SINGAPORE — Drone enthusiasts now have a new dedicated flying spot at the Pandan Reservoir where they may fly their remote-controlled aircraft with less worry about unintentionally breaking the rules. 
An enthusiast flying a drone at the unmanned aircraft flying area at Pandan Reservoir on July 17, 2022.
An enthusiast flying a drone at the unmanned aircraft flying area at Pandan Reservoir on July 17, 2022.
  • An unmanned aircraft flying area at Pandan Reservoir was officially opened on July 17
  • Recreational drone pilots may fly their unmanned aircraft over a 400m-by-400m square area over the water 
  • Drone enthusiasts said the site gives them the assurance that they will not unintentionally break any rules flying there

SINGAPORE — Drone enthusiasts now have a new dedicated flying spot at the Pandan Reservoir where they may fly their remote-controlled aircraft with less worry about unintentionally breaking the rules. 

Transport Minister S Iswaran revealed on Sunday (July 17), at the official launch of the unmanned aircraft flying area, that the number of drones registered with the authorities has gone up four-fold.

Along with that, the authorities have also seen the number of drone-related offences picking up, he told reporters.

“From what I can see, the bulk of these offences, as it were, arise from a lack of understanding or awareness of the rules, more so than because of any (bad) intent.”

In response to media queries, the Civil Aviation Authority of Singapore (CAAS) said that from July 1 last year to June 30 this year, there were 49 enforcement actions for non-compliance with unmanned aircraft systems regulations.

It added that there are 16,095 unmanned aircraft registered, of which 80 per cent weigh between 250g and 1.5kg

At Pandan Reservoir, which is 176 hectares in size, recreational drone pilots are allowed to fly their unmanned aircraft without needing an activity permit over a 400m-by-400m square or 16-ha area, as long as the drones are below 25kg and they are kept below 200 feet above mean sea level.

The area, which is near West Coast Highway, is marked out with flags tied onto buoys. It is open from 9am to 6pm daily.

This flying area has been set up a distance away from the nearest residential blocks to protect their privacy and security, CAAS said in a statement on Sunday.

Signs with information on the regulations and site guidelines have also been set up for drone pilots to learn the rules.

CAAS added that regular programmes and workshops will be held at the reservoir to educate the public on safe and responsible flying.

Prevailing rules will, however, still apply at the site. 

Before it can be used, any unmanned aircraft weighing more than 250g must still be registered with CAAS after paying a S$15 fee.

Users who wish to operate an unmanned aircraft weighing more than 1.5kg must undergo either basic training or obtain an unmanned aircraft pilot licence. 

Those flying their drones for commercial or educational purposes, such as when teachers or students use drones as part of a school event, will also need to apply for a permit to fly their drones at the Pandan Reservoir flying area.

As part of a soft launch last month, CAAS held five beginner drone workshops for 50 students from Ngee Ann Polytechnic, Singapore Polytechnic and the Singapore University of Technology and Design. 

Twenty-five hobbyist pilots were also invited to test the site and to give feedback.
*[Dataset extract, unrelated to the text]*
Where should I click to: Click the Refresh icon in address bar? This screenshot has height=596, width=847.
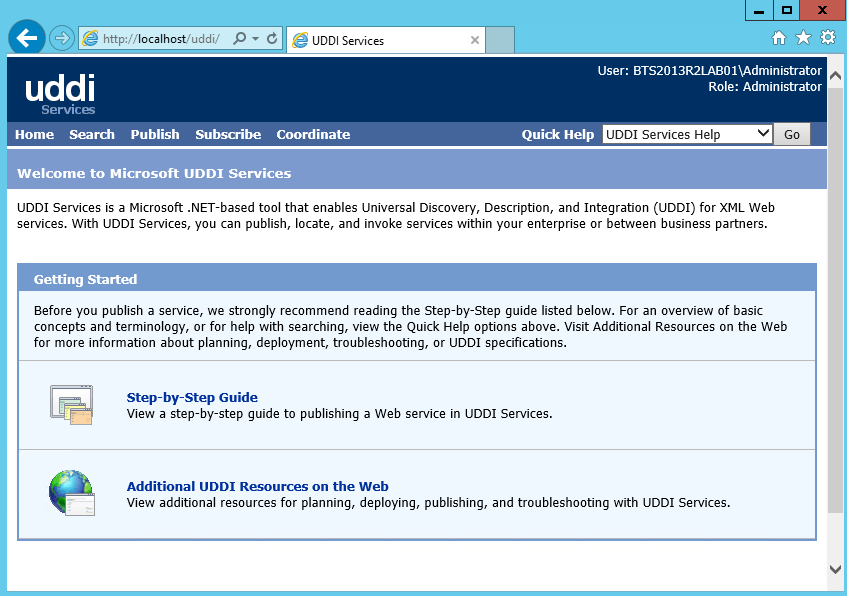[x=272, y=39]
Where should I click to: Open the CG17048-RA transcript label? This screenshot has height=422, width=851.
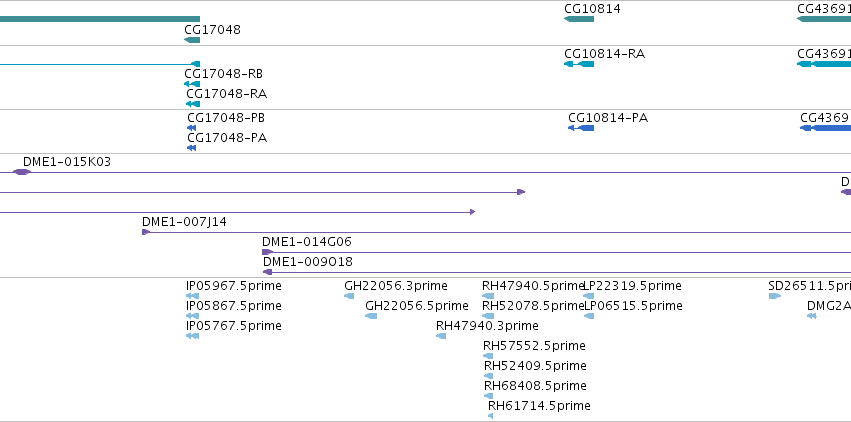point(226,94)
A Telegram chat group called “UA Flying Areas” has been set up where enthusiasts may receive the latest updates and notices about the flying area.

Setting up the unmanned aircraft flying area was a key recommendation of the Unmanned Aircraft Systems Advisory Panel, set up in 2019 to help CAAS review its regulations.

VARIOUS RULES DAUNTING TO NAVIGATE

The various rules and regulations surrounding drone flying in Singapore can be daunting to navigate, especially for newcomers to the growing hobby, drone enthusiasts told TODAY.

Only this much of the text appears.